Crowdfunding stellt eine Form des Crowdsourcing dar. Der Begriff wurde 2006 erstmals von Jeff Howe im Wired-Magazine erwähnt[174] und zunächst vornehmlich als eine bestimmte Unternehmensstrategie zum Oursourcen von Leistungen beschrieben: „Crowdsourcing ist die Strategie des Auslagerns einer üblicherweise von Erwerbstätigen entgeltlich erbrachten Leistung durch eine Organisation oder Privatperson mittels eines offenen Aufrufs an eine Masse von unbekannten Akteuren, bei dem der Crowdsourcer und /oder die Crowdsourcees frei verwertbare und direkte wirtschaftliche Vorteile erlangen.“[175] Das Internet bzw. Web 2.0-Anwendungen und entsprechende Plattformen spielen in diesem Zusammenhang (ebenso wie für das Phänomen Crowdfunding) eine zentrale Rolle.[176] Diese unternehmenszentrierte und gewinnorientierte Sichtweise hat bis heute Gültigkeit. Da jedoch auch gemeinnützige Projekte wie Wikipedia oder das Open-Source-Betriebssystem Ubuntu auf dem unentgeltlichen Engagement vieler Einzelpersonen basieren[177], die ihre Zeit und ihre Fähigkeiten zur Verfügung stellen, hat sich der Begriff erweitert.[178] Im Zusammenhang mit Crowfunding akzentuiert es der Social-Media-Experte Jörg Eisfeld-Reschke so: „Crowdsourcing ist die Allokation von Wissen, Fähigkeiten und Kapital, insbesondere mit Mitteln des Social Web. Von Crowdfunding wird gesprochen, wenn die Allokation finanzieller Mittel im Vordergrund steht.“[179]

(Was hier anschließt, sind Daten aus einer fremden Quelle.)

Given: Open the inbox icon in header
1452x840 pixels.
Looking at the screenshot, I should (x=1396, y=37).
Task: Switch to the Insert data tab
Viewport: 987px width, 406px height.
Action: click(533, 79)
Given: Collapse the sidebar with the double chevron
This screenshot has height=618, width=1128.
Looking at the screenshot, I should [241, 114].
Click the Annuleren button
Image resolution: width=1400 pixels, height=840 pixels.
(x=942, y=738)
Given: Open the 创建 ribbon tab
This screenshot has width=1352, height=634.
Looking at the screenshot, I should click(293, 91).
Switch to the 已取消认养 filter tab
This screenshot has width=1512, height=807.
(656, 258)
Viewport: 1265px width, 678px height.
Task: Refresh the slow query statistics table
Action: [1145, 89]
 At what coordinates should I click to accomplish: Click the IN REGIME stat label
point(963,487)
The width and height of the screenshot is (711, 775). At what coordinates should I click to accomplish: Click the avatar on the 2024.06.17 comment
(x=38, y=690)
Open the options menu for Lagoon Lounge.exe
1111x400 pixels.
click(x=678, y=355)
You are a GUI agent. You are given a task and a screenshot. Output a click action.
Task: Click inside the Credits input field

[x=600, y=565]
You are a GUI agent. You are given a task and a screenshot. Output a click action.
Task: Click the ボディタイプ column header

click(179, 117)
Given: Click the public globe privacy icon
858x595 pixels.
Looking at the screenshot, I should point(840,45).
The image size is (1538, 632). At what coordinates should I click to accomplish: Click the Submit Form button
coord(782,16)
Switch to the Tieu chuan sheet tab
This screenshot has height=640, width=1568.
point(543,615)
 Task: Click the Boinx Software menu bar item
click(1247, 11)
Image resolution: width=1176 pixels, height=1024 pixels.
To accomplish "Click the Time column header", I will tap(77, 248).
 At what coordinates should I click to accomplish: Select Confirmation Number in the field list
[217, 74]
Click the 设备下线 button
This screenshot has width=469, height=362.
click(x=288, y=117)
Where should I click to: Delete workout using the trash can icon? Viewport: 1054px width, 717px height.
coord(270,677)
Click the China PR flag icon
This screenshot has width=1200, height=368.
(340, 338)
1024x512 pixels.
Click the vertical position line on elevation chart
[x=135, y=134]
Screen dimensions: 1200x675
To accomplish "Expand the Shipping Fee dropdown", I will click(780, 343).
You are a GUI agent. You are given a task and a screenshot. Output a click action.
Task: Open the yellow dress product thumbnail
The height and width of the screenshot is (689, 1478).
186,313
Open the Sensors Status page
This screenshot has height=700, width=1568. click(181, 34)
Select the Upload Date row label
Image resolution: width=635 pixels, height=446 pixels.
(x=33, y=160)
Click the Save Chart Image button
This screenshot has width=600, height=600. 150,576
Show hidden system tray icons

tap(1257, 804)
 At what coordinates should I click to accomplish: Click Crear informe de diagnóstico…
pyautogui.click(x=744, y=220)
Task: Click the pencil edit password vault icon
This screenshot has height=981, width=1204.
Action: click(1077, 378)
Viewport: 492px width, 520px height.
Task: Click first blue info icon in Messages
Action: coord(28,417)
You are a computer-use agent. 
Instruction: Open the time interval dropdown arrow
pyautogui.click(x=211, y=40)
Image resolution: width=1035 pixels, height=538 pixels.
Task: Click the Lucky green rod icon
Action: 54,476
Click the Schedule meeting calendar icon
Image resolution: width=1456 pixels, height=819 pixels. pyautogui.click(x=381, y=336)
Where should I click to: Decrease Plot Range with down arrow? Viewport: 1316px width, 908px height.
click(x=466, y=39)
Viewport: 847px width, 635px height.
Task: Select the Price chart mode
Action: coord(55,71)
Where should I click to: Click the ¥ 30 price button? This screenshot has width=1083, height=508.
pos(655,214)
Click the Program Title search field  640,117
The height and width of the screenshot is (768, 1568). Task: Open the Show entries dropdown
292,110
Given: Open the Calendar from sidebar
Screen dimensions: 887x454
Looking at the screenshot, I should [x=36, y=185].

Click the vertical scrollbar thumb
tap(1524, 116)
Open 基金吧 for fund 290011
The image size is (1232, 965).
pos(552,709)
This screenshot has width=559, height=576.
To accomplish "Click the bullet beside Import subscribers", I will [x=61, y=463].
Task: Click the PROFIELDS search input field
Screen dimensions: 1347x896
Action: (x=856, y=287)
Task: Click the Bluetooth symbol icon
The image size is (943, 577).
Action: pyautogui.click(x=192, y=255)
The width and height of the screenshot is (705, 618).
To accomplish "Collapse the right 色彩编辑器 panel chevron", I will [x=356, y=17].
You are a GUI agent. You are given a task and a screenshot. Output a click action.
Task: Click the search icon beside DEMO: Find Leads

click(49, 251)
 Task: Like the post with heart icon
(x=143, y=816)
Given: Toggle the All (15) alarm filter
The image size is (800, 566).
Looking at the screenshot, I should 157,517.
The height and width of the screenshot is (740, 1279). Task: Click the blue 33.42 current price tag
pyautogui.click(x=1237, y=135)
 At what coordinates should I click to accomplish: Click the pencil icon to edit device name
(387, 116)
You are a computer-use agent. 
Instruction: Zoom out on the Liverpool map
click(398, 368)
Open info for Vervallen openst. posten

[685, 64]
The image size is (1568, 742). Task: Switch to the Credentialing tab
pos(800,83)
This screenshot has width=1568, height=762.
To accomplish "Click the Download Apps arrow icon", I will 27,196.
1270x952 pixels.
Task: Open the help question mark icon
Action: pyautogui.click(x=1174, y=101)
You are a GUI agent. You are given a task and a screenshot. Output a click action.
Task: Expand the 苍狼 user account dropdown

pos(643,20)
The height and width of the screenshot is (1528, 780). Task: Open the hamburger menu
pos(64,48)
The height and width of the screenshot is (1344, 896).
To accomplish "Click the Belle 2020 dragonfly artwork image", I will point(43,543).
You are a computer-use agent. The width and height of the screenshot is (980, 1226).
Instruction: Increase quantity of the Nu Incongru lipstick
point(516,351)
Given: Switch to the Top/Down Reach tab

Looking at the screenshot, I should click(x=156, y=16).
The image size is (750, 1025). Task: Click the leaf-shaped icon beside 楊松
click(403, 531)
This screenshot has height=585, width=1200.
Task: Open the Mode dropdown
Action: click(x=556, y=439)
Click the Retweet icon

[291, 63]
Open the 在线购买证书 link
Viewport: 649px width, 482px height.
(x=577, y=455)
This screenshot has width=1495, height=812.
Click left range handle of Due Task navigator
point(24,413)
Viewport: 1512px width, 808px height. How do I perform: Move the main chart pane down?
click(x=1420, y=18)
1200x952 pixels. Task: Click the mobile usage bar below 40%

Die verschiedenen Ausprägungen von Crowdfunding orientieren sich an den klassischen Finanzierungsformen Spenden, Sponsoring und Investing bzw. Lending. Julia Kaltenbeck unterscheidet in Anlehnung an Koren und Zandvliet entsprechend zwischen Crowddonating, Crowdsupporting bzw. Crowdsponsoring, Crowdlending und Crowdinvesting.[180]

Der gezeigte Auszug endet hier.